Eelgrass -- November, 2015 - John Longstreth Nature Photography

Eelgrass?  Many of us have the perception that it's spreading like crazy, getting closer to the docks, fouling props, tangling up with swimmers, just being a nuisance. Yet marine biologists and ecologists write passionately about how critically important it is. So I figured we should know a little more about this little appreciated but major feature of our Tomales Bay.

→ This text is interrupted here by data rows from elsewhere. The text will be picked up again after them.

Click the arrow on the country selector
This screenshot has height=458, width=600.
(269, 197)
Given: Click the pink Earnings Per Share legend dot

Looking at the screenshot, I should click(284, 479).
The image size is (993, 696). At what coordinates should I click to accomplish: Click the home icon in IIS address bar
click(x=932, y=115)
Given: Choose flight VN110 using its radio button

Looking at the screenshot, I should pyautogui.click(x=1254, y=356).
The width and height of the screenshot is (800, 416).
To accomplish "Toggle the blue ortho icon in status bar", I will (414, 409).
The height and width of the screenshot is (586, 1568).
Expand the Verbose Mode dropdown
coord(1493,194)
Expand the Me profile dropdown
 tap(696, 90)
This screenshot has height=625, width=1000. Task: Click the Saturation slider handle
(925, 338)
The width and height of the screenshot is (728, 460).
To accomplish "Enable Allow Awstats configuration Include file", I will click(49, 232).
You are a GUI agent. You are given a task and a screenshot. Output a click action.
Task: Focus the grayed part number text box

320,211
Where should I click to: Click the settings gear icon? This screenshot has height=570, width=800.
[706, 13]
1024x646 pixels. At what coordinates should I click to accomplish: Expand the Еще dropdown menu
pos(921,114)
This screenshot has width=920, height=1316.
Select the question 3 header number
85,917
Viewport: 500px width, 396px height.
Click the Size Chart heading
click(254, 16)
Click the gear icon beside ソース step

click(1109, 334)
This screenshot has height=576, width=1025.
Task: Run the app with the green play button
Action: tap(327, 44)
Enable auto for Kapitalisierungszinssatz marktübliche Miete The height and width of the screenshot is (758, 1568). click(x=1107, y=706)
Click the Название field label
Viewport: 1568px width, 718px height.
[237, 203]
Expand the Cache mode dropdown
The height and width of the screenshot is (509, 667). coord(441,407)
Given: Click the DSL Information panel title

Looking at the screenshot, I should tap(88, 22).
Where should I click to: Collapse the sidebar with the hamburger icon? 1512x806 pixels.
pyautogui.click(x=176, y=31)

Eelgrass is a flowering plant in the genus Zostera. Yes, it is a flowering plant, not seaweed or algae. It flowers, is pollinated and germinates seed all under salt water. Zostera is one of the most widely distributed genera in the world. Our particular species, Z. marina grows on both North American coasts and has leaves 1/4-1/2" wide and up to 3 feet long. It is a perennial with thick rhizomous roots. New leaves sprout in spring and are thickest in early summer, dying back in autumn and winter. It does not like fresh water, so its spreading in our bay might be the result of less creek water flowing into the bay due to the drought and the upstream dams .

So why is it important to our environment? Ecologists know that it fills many functions. Herring are dependent on eelgrass as they lay their eggs on it. Salmon smolts and other small fish use it for their nursery and shelter. This time of year, kayakers see leopard sharks and rays hunting in eelgrass patches. Black Brant, a lovely small goose, graze on it, using it as their major winter food. Other waterfowl also feed in the eelgrass patches, either on the grass itself or on the myriad small crustaceans and other little critters that live there. When a fungal blight hit the eelgrass on the east coast, the decimation of this habitat was held partially responsible for the collapse of coastal fisheries.